In any case, you need to specify the source, which can be done as follows

filename = "cars.csv"
path = "./ZZ_Data/"
relname = path * filename
println(relname)

You can check, if filename in the console output leads to the correct csv-file.

CSV.read

Closer to the Python command is the read command.

You need to specify the data type into which the csv-file shall be converts, which is in this case of course DataFrame.
If you stored the csv-file with a different delimiter than the default comma, you need to specify this delimiter when reading.
See the Documentation on read for further parameters.

df = CSV.read(relname, DataFrame, delim=";")

You might want to limit the print out of a long dataframe to the first rows. You can check the type, if it is really a dataframe.

println(first(df,4))
println(typeof(df))

CSV.File

Instead of the read command, you can also use the File command of the CSV package.

Then, you need to frame the result into a dataframe.

df = DataFrame(CSV.File(relname))

Alternatively, you can pipe the result into a dataframe.

df2 = CSV.File(relname) |> DataFrame

This way comes natural, when you are chaining a lot of pipes anyway.

Limiting the data

Limit the number of rows read from the csv-file, by setting a limit.

df = CSV.read(relname, DataFrame, limit=3)

You can limit the number of columns.
Using select, you can specify the column names.

df = CSV.read(relname, DataFrame, select=[:Horsepower, :Cylinders])

Alternatively, you can specify the column number.

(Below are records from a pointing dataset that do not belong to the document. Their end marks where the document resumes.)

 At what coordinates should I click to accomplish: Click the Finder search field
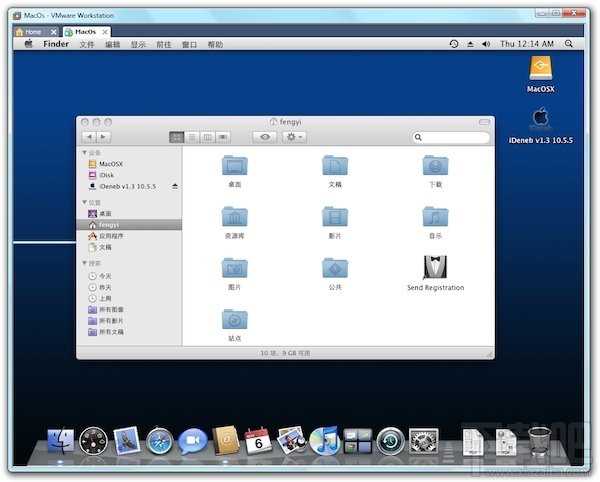pyautogui.click(x=450, y=137)
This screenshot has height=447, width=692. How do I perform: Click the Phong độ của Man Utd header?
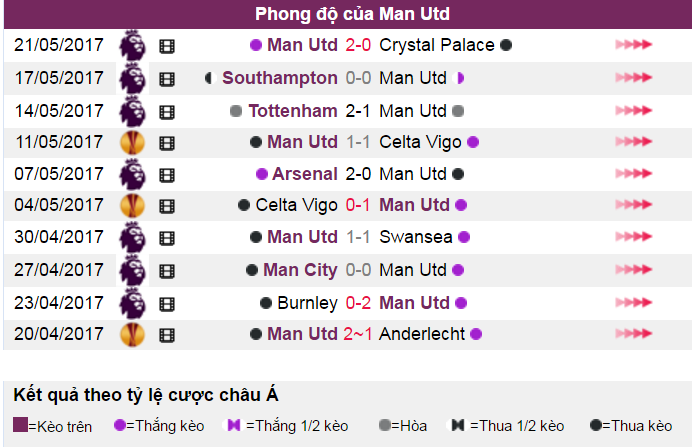coord(352,14)
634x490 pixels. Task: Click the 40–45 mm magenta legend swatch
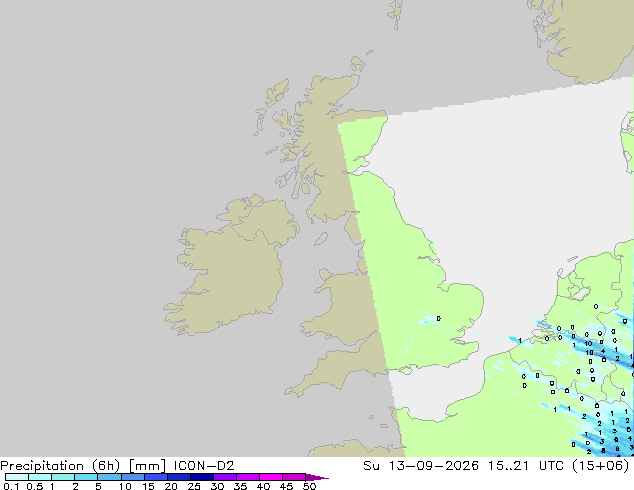(x=271, y=477)
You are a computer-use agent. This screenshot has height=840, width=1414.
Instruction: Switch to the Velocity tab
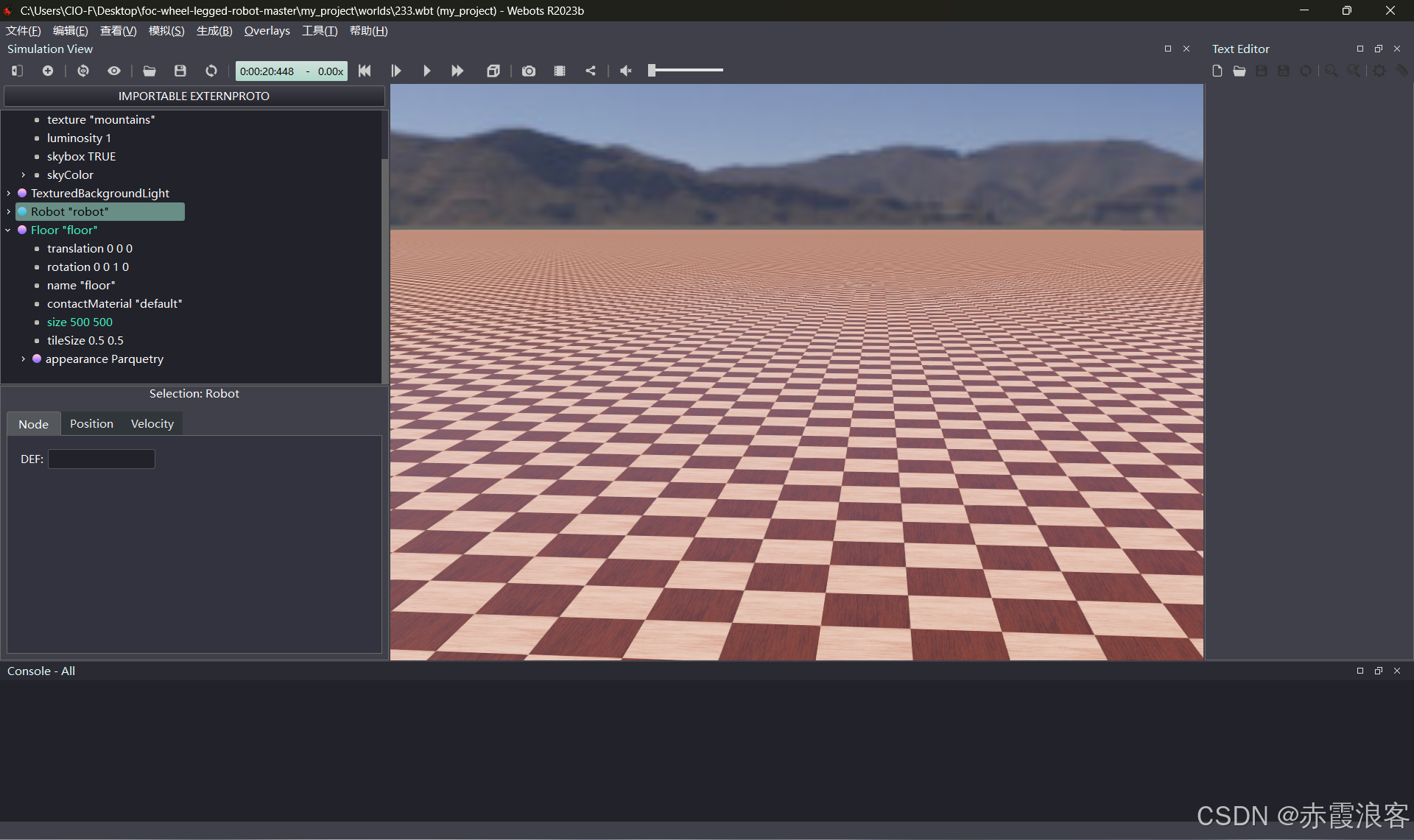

df = CSV.read(relname, DataFrame, select=[1, 3])

Tricky raw data

Other parameters that proved helpful for reading real world data were:

header
skipto
footerskip
transpose
comment
ignoreemptylines
decimal

Timeseries

For using dates, you need to add the package (“Dates”) and declare its usage.

using Dates

Use dateformat to specify the format, in which the date is held in the csv-file. For the co2-example used on this site,

filename = "co2.csv"
path = "./ZZ_Data/"
relname = path * filename

the first part of timeseries can be read as follows:

myDateFormat="yyyy-mm-dd"
df = CSV.read(relname, DataFrame, dateformat="$myDateFormat", limit=3)

The column ‘Date’ is then of type date.